PROBLEM STATEMENT » Pull out every line of the listing below and reproduce each one word for word, leaving out the pictures.
START INFORMATION SUPPLIED
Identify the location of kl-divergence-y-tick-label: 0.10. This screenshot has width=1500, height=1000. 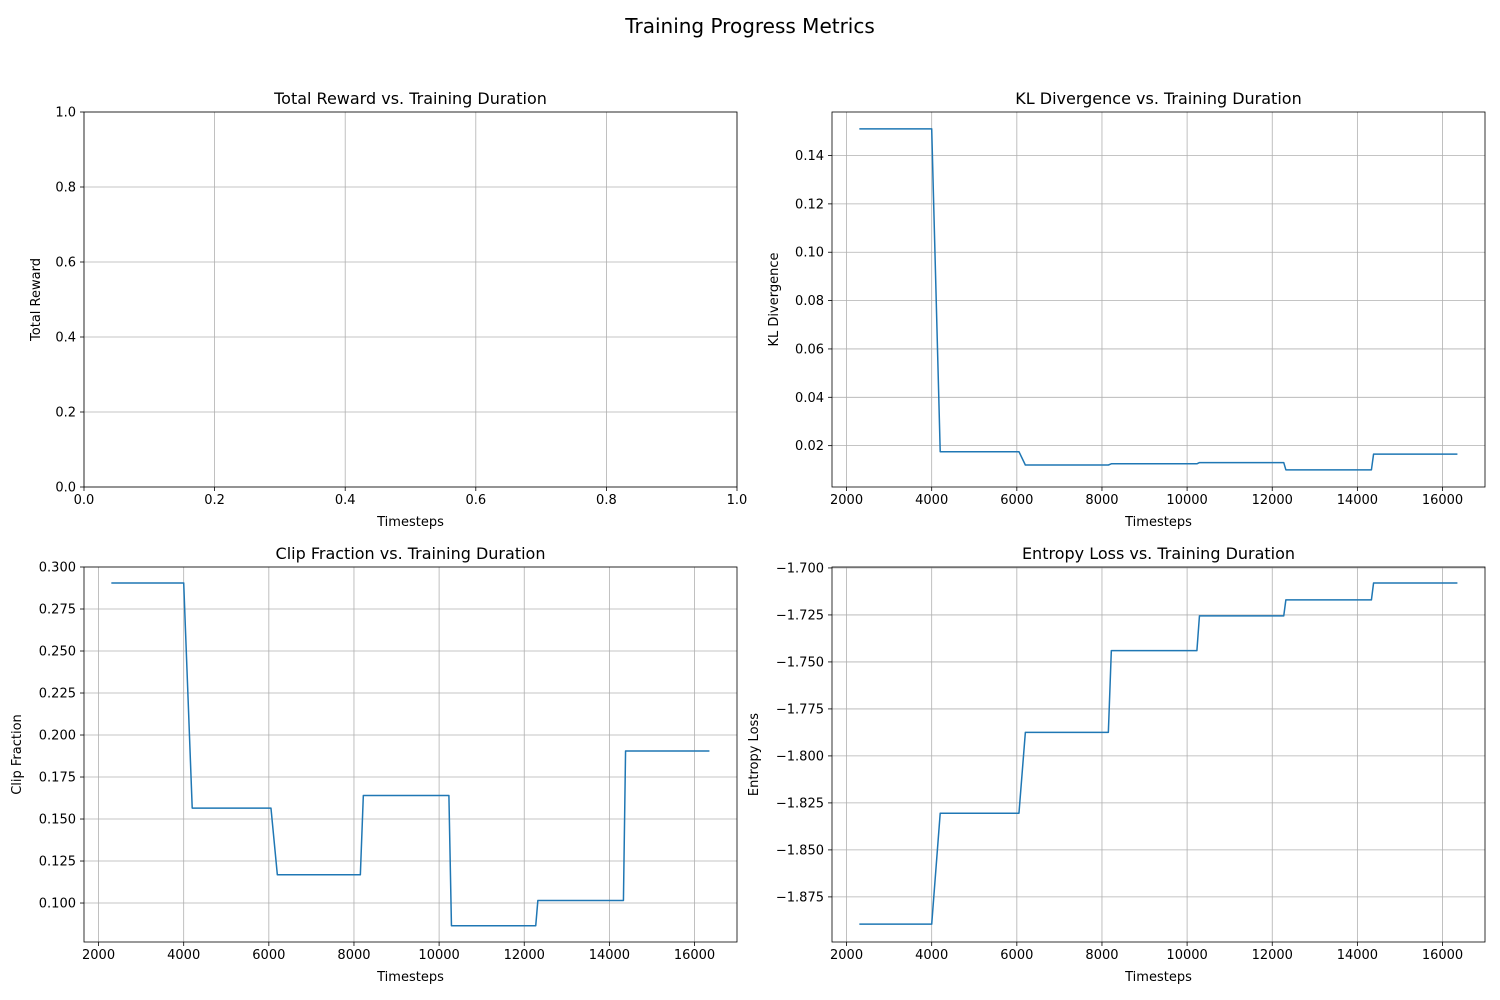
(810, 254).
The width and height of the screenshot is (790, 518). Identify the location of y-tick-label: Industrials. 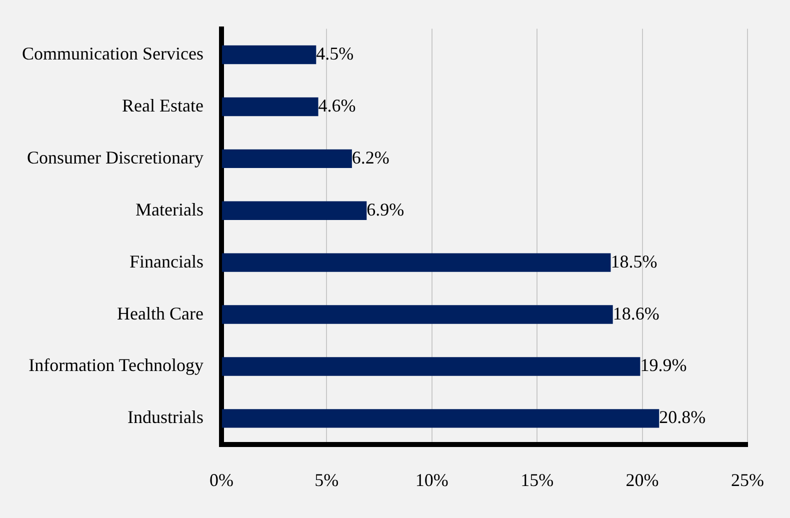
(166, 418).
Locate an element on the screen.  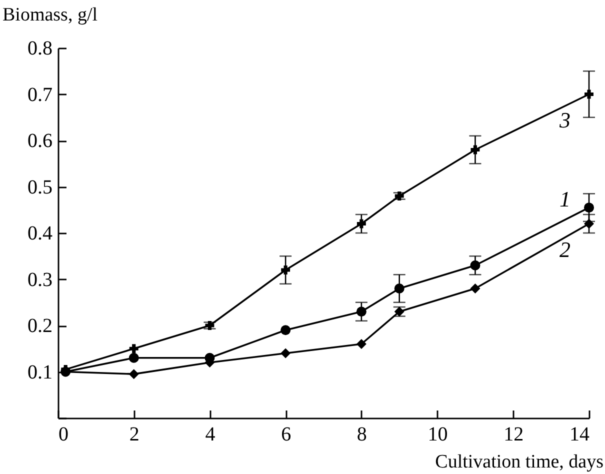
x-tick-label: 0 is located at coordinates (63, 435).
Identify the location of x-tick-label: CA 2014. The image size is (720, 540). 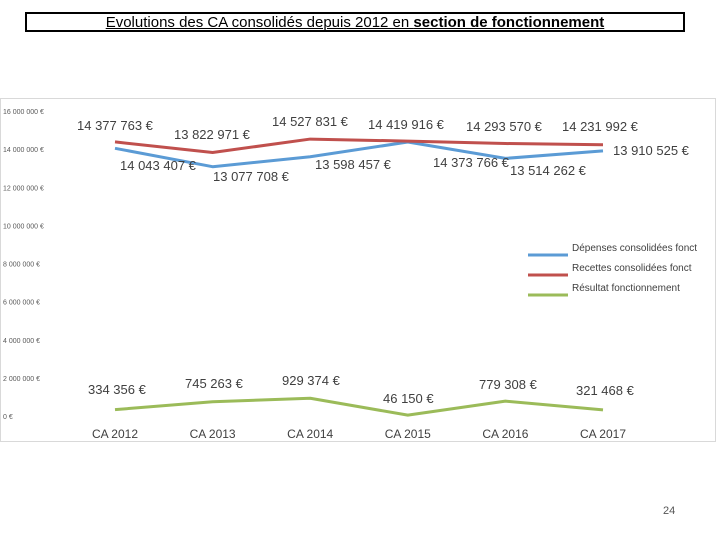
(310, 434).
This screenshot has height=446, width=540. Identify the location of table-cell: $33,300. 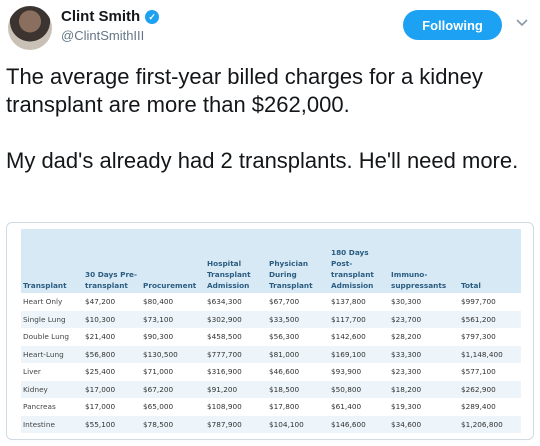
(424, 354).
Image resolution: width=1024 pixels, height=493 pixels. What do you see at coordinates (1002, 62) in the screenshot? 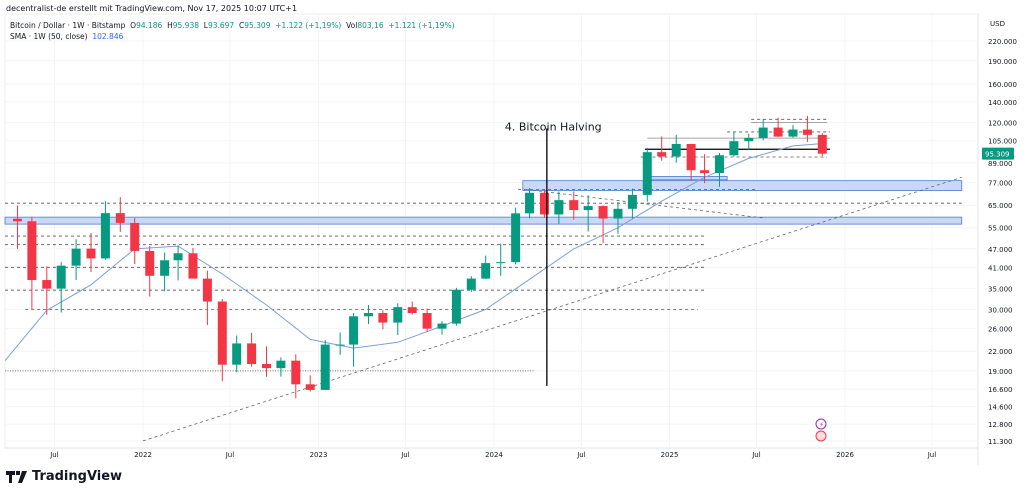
END INFORMATION SUPPLIED
EXERCISE RESULT »
Identify the location of kl-divergence-y-tick-label: 0.10. This screenshot has width=1500, height=1000. 
(810, 254).
The width and height of the screenshot is (790, 518). Identify the location of y-tick-label: Industrials. 
(166, 418).
Locate an element on the screen.  
x-tick-label: 0 is located at coordinates (63, 435).
Identify the location of x-tick-label: CA 2014. The image size is (720, 540). 
(310, 434).
This screenshot has height=446, width=540. Identify the location of table-cell: $33,300. 
(424, 354).
Image resolution: width=1024 pixels, height=493 pixels. What do you see at coordinates (1002, 62) in the screenshot? 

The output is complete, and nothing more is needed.